Structure and function of 5S ribosomal ribonucleic acid from Torulopsis utilis. III. Detection of single-stranded regions by digestion with nuclease S1.

Identification of single-stranded regions in Torulopsis utilis 5S RNA was attempted by the use of Nuclease S1, a single-strand specific endonuclease. When T. utilis 5S RNA was subjected to prolonged incubation with Nuclease S1, about 50% of the substrate 5S RNA remained as large oligonucleotide "cores." Such Nuclease S1-resistant fragments were purified and sequenced by column chromatographic procedures.

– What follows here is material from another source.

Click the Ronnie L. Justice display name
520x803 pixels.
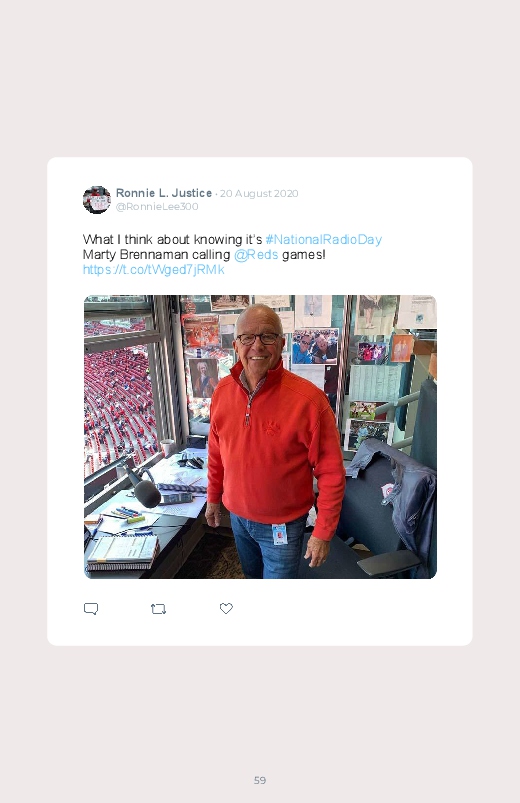(164, 193)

These analyses revealed that regions around positions 12, 40, 57, and 110 are in exposed single-stranded loops at 37 degrees C and that regions around positions 12 and 40 are most exposed at 20 degrees C. These results are compatible with our secondary structure model for T. utilis 5S RNA (Nishikawa & Takemura (1974) J. Biochem. 76, 935-947) except that the 5' part of the molecule (from the region around position 22 to that around position 57) might have a somewhat looser conformation than our secondary structure model suggests. The implications of such results are also discussed in relation to the presumed function of the sequence C-G-A-U-C (around position 40) as one of the recognition sites for initiator tRNA binding on ribosomes.